The worship in the morning was pretty dreadful. I mean, it all sounded ludicrously perfect and the guy leading was like Mariah Carey in drag, but it felt like we were all just singing awkwardly along to songs we didn’t know at a concert or something. After being at the church meeting on Sunday, it wasn’t what I had been expecting. However, the teaching that followed was absolutely brilliant. Potentially life-changing. It was Chris Overstreet and is well worth a listen. The conference is called Revival Lifestyle and he was basically saying that the most crucial thing we need to get sorted is our identity as sons and daughters and that we don’t actually have to do anything to earn that – we’re not striving to get a testimony, we ARE the testimony. He went on to say that God isn’t interested in a performance – that we can get so far in our own gifting, but if this isn’t in our foundations then we’re screwed.
After lunch we had Kevin Dedmon giving his trademark drinking and leaking spiel. There was a lot of it that I agreed with – that of course we need to be hungry and thirsty for God ourselves and taking in his presence until we’re overflowing in order to give it away – but also a few things that I couldn’t quite. He made the statement that we repent once and then we need to start living like in heaven and stop moping about stuff and repenting about stuff.

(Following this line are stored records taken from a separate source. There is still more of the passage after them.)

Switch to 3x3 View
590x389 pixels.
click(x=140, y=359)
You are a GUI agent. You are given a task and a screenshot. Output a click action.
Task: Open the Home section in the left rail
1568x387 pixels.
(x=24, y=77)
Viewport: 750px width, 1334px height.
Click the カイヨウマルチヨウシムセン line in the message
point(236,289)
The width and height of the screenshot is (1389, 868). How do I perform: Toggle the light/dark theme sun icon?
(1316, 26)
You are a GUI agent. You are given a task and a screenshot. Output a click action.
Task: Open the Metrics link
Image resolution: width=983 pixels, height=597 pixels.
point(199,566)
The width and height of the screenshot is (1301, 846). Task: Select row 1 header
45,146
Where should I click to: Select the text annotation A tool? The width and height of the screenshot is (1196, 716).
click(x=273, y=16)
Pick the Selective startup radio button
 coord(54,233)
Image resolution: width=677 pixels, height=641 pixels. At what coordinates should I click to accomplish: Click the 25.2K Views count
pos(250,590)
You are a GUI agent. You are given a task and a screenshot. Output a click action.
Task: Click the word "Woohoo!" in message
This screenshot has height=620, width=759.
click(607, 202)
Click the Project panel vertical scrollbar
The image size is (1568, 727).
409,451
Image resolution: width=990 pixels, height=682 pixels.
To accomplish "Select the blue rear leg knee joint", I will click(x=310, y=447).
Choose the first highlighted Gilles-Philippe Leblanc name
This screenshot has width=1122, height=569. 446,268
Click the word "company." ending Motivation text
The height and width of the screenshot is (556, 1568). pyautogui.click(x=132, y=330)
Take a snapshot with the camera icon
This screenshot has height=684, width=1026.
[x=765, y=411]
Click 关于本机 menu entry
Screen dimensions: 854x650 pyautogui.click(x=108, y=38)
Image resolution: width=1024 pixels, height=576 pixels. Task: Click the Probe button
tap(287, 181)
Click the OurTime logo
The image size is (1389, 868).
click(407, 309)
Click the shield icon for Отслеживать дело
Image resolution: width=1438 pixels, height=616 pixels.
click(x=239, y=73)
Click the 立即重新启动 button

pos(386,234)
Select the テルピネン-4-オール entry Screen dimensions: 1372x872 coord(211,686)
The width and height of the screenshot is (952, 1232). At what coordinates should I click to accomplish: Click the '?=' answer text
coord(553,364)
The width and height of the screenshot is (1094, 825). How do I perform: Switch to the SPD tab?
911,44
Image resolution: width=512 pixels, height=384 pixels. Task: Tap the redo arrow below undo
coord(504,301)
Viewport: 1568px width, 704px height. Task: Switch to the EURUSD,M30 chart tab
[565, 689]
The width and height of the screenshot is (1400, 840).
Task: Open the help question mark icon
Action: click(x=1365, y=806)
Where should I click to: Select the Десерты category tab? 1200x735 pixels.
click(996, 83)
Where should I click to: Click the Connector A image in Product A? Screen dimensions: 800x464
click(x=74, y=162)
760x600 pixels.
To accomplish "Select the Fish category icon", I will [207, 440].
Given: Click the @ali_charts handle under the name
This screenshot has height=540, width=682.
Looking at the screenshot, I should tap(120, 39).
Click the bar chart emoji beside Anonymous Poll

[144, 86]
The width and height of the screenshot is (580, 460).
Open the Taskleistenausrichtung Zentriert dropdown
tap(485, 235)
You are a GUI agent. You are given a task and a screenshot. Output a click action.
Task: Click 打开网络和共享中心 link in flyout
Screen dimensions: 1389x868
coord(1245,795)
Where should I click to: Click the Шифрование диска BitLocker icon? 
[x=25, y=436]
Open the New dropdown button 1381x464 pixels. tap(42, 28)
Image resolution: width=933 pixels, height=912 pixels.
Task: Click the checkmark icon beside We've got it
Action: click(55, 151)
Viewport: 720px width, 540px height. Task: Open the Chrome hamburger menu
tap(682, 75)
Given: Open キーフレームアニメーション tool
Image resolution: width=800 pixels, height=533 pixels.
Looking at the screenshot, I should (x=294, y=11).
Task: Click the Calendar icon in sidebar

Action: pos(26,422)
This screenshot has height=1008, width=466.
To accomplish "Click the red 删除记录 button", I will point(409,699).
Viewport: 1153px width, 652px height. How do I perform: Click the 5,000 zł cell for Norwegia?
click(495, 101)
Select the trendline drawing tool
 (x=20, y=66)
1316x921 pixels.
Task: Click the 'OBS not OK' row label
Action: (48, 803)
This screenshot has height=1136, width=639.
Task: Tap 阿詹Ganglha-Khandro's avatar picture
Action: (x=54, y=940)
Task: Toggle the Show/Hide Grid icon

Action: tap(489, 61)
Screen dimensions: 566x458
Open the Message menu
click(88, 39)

This to me is just totally wrong – of course we want to live in the fullness of joy that being saved and forgiven brings, but we need to continually repent for the new crap we do every day and remember the cross in our daily living, and at times that is going to mean that an encounter with God’s presence is going bring us to our knees in repentance. Anyway, that wasn’t the main point of his talk so we’ll just gloss over it and take the good stuff.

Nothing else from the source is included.